Open Source Power Block

It's becoming a phrase that is borderline cliche. The energy tsunami is on it's way because of what I would consider to be the perfect storm.
Richard Branson, both as entrepreneur and some one who just seem "incredibly cool." in a blog post about making lists, http://www.virgin.com/richard-branson/blog/top-10-tips-for-making-lists , he suggests "Set far off, outlandish goals. What do you want to have achieved by 2020? How about 2050." For sure, when we think we thing big, there is always bigger.
Which brings up the point "where the heck did you get that name 'Hybrid Grid?" The fast answer "Well by 2020 America will have an Uninterruptible Power Supply in every building that uses electricity."
 
Well, at the end of the day it's about combining all possible power sources with storage. Like an hybrid electric vehicle, combining storage with an internal combustion engine, a hybrid "grid" would be any power distribution network that combines energy storage with some way to switch between utility power and the storage bank.
So the open source power block is an idea that has been somewhat quiet but for the electric vehicle arena.
Now, I think most of us with some amount of "electrical-ness," engineering or maintenance or simply hobbyist, know about using a Variable-Frequency Drive to run an AC motor. It's been around since the eighties when high-power IGBT's became available and there have been tons of variations. Nowadays, VFD's are going into every installation, when they are mostly just a glorified soft-start. But that's another discussion...
So where was I? Oh yeah... VFD's can be used for other things than just motors...it turns out you can use them to run heaters, although that's probably not so suprising. But what most people think is taboo is running a transformer with a VFD...what!!! you can do that, you'll burn it up! Well "no duh" if you just connect the output directly to the delta primary of a 3 phase transformer the harmonics and PWM will destroy eventually. But just like what people found with motor applications, you really need to filter the output going into the load. A simple L-C network on each leg, and it can be flying wye or leg-to-leg, to filter the PWM components, and yes, you just set the frequency for 60 Hz, and for the most part the VFD will follow the load. And when you use this with a dedicated load like building lights, then it's not critical to have super-clean power because the lamps are just going to convert the power light and heat.
And speaking of heat, are there losses? Absolutely; figure about a 6-8% loss on top of a fixed loss due to the filter power. But nothing's perfect, and just like with a traditional motor application, you can always use a contactor to switch between utility power and the VFD output to the load.

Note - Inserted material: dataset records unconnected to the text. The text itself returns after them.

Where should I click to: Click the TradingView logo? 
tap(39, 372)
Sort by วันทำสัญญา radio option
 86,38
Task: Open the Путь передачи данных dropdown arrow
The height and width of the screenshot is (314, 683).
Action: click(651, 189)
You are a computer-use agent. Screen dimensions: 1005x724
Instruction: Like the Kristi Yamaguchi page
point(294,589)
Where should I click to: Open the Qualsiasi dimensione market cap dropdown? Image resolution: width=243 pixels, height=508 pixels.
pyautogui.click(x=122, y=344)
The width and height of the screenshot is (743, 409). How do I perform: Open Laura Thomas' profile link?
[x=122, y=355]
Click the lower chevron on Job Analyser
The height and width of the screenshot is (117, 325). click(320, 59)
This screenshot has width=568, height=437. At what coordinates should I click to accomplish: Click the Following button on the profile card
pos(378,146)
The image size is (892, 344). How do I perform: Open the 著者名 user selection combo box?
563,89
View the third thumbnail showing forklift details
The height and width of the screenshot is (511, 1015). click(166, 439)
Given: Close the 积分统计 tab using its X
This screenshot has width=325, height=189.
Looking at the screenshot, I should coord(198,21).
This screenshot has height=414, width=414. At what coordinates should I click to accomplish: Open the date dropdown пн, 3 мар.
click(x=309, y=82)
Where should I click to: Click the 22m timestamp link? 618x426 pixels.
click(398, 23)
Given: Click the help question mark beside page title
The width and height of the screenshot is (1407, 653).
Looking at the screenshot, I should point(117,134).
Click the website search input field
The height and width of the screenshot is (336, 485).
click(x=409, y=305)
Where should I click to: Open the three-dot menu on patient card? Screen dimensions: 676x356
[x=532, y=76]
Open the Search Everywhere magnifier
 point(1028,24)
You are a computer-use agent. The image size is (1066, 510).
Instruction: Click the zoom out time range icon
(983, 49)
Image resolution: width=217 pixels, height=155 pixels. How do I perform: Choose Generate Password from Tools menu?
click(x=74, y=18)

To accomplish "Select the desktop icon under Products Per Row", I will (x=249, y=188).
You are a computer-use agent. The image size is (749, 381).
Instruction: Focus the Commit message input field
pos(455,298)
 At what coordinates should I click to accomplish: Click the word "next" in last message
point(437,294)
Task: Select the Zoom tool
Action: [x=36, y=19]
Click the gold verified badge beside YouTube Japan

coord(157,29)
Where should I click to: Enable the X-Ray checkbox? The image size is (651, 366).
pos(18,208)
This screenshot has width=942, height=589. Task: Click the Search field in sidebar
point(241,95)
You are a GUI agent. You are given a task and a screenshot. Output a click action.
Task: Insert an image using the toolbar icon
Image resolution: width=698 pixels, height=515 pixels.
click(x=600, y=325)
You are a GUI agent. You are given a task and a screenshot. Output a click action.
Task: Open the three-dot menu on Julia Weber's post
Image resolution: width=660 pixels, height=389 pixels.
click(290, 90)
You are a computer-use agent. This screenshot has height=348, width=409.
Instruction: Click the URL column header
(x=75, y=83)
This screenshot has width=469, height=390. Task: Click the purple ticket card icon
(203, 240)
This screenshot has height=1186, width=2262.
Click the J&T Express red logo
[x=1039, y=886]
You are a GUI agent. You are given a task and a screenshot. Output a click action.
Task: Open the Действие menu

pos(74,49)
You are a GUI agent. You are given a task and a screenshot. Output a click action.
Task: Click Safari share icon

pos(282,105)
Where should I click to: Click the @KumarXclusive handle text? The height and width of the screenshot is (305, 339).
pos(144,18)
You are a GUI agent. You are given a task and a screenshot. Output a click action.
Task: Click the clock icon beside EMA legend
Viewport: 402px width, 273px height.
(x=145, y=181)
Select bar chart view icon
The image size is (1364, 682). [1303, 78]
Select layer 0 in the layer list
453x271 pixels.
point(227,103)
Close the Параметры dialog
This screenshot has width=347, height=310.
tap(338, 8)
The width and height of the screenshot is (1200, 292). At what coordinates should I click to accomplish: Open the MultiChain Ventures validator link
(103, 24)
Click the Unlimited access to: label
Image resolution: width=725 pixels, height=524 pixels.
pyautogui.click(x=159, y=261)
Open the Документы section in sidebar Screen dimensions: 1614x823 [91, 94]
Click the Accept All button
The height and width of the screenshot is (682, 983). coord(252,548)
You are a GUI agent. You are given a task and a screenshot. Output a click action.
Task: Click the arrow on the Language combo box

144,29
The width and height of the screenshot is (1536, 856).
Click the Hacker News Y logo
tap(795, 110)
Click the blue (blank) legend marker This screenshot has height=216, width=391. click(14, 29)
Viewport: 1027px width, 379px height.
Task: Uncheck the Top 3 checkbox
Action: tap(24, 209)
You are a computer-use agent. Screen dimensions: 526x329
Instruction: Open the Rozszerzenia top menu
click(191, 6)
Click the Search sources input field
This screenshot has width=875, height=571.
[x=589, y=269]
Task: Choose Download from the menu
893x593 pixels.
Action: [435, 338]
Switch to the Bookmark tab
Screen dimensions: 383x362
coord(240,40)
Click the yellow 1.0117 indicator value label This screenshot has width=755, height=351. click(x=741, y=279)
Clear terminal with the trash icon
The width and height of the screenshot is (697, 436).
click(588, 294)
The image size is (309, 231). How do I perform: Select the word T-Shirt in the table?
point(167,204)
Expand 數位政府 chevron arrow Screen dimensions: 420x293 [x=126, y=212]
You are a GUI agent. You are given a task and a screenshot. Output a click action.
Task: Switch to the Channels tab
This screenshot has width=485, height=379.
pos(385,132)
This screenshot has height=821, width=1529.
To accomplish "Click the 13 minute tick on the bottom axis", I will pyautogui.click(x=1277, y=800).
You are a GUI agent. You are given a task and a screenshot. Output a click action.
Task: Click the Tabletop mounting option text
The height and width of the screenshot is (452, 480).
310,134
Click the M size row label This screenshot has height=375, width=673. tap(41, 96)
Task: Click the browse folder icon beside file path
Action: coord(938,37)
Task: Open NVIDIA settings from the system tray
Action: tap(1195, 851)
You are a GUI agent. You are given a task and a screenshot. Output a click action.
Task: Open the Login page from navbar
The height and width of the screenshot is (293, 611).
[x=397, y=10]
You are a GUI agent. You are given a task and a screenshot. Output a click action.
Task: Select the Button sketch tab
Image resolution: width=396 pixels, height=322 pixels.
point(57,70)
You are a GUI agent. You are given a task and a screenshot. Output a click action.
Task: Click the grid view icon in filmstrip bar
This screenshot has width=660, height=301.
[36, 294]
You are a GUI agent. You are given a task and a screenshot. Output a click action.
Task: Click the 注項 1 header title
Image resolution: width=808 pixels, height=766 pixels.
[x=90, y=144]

So what are we missing - BATTERIES!!! Yes, you need a DC input and you can very easily string up 8,10, 20 or 44 batteries to get to a utility equivalent DC level that you apply to the DC "link." Most of the smart people do this with a blocking diode to prevent the PWM from again getting where it shouldn't and cook the batteries. So if you have three phase service (or single-phase for that matter) then you need to rectify the DC, and with a little more filtering you have a high-voltage DC charger. In the UPS applications since the re-charge time can be a day or more, it's not critical to have high-amps as long as you have the ability to pull a current through your string of batteries.
Okay, so pretty much these are the building blocks - and yes, California and probably other states are starting to get picky about the power quality, and efficiency of battery chargers, and stuff like. But UPS today are high-efficiency, high-frequency DC chargers anyways. We can work on that, maybe just figure on using a Level 3 EV charger, or may want to go with a four-quadrant source/sink type of inverter - but for the moment, these are the building blocks .